• [WHAT IS EXPECTED]:
Consider the listing below. Extract exactly the lines from the line containing "You are a GUI" to the line containing "Open the Beauty", both included.

<<<<

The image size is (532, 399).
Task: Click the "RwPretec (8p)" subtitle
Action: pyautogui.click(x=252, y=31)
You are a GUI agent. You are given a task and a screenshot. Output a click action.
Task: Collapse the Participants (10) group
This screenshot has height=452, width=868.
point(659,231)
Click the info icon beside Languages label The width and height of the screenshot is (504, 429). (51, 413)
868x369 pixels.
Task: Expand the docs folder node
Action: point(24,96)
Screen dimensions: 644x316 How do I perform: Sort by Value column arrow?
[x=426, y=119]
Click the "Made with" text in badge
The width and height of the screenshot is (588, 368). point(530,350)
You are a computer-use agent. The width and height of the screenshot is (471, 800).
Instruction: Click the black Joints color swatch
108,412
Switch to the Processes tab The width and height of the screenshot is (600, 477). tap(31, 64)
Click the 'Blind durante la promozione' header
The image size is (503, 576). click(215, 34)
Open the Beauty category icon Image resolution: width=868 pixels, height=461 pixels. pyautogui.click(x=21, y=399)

>>>>
<<<<

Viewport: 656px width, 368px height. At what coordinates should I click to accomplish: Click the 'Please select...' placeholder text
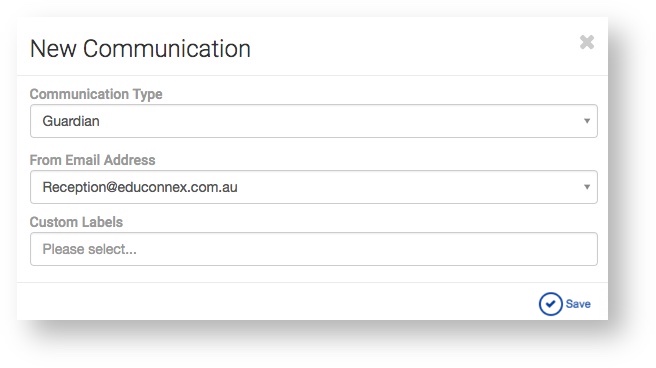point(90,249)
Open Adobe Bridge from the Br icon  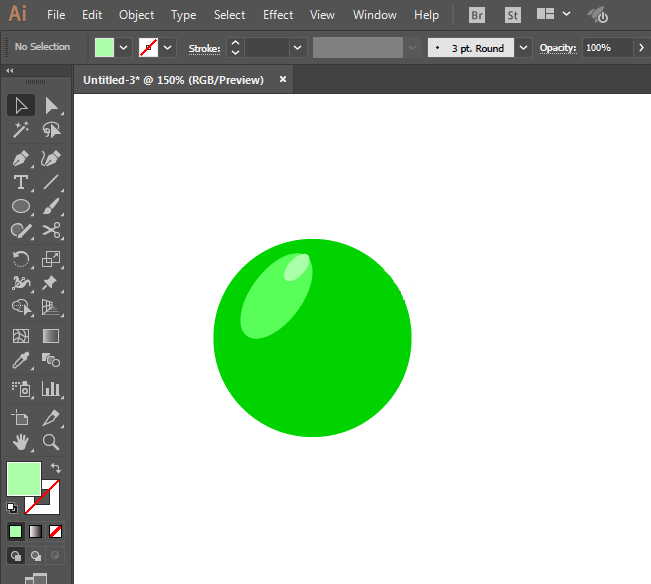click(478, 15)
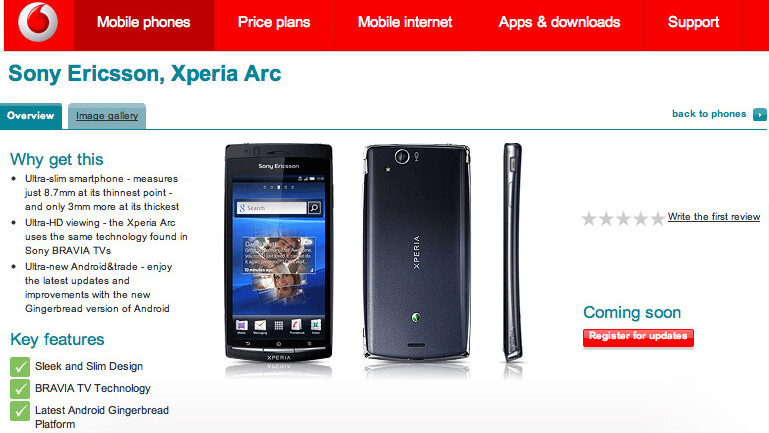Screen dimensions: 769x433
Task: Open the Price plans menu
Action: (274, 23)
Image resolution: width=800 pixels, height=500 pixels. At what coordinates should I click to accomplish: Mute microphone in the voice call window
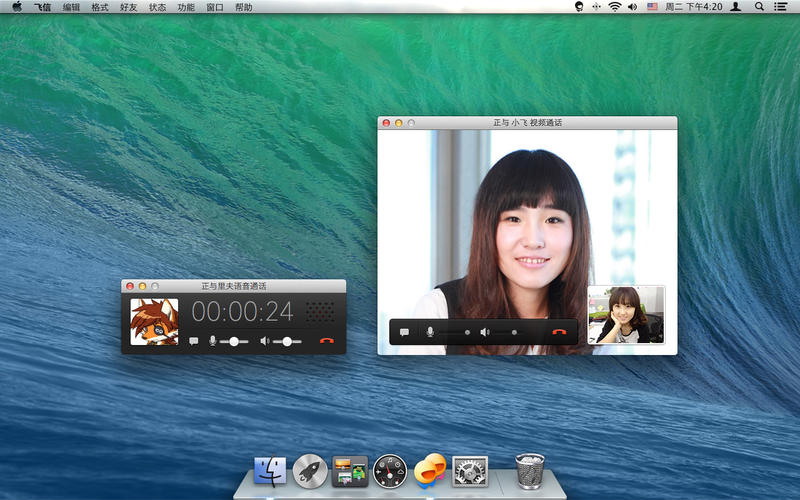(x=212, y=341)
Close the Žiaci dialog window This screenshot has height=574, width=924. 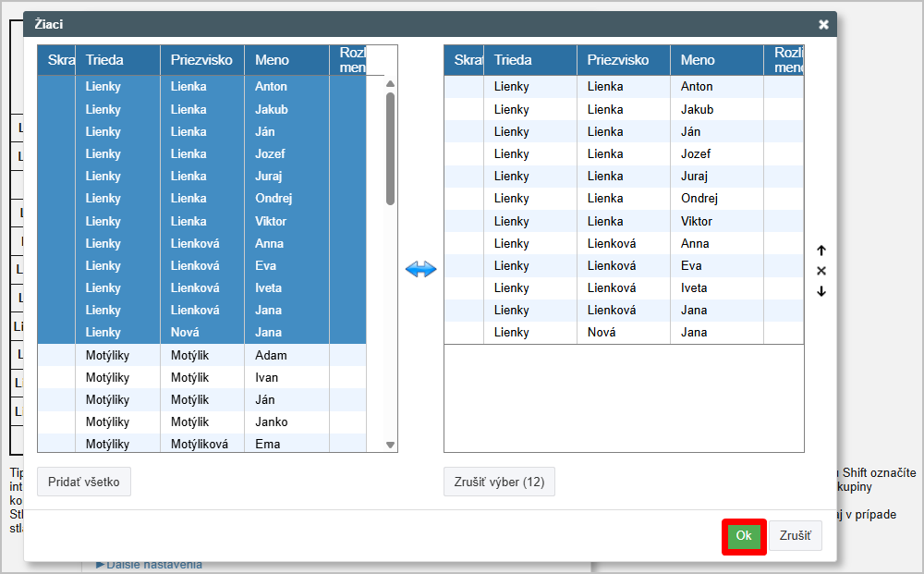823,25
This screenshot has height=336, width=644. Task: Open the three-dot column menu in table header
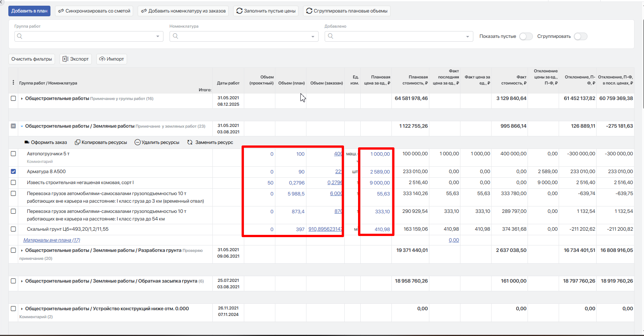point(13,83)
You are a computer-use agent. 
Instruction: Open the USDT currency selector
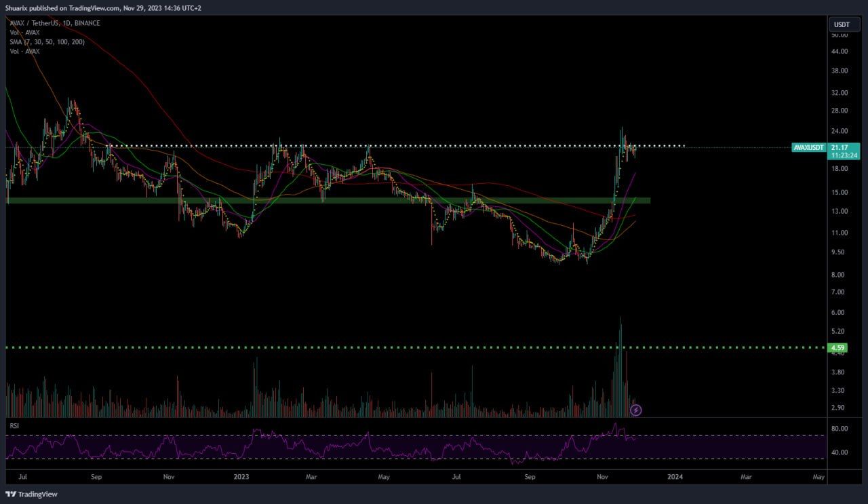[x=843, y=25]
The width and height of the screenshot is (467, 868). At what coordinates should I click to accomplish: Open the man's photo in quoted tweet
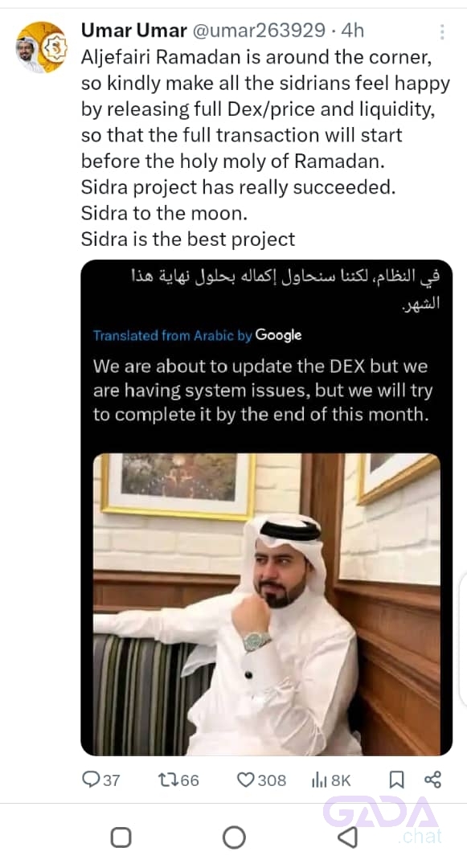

>>>>

• [ANSWER FOR THE TASK]:
You are a GUI agent. You are given a task and a screenshot. Output a click action.
Task: Collapse the Participants (10) group
This screenshot has height=452, width=868.
point(659,231)
Click the info icon beside Languages label The width and height of the screenshot is (504, 429). (51, 413)
868x369 pixels.
Task: Expand the docs folder node
Action: point(24,96)
Screen dimensions: 644x316 How do I perform: Sort by Value column arrow?
[x=426, y=119]
Click the "Made with" text in badge
The width and height of the screenshot is (588, 368). point(530,350)
You are a computer-use agent. The width and height of the screenshot is (471, 800).
Instruction: Click the black Joints color swatch
108,412
Switch to the Processes tab The width and height of the screenshot is (600, 477). tap(31, 64)
Click the 'Blind durante la promozione' header
The image size is (503, 576). click(215, 34)
Open the Beauty category icon Image resolution: width=868 pixels, height=461 pixels. pyautogui.click(x=21, y=399)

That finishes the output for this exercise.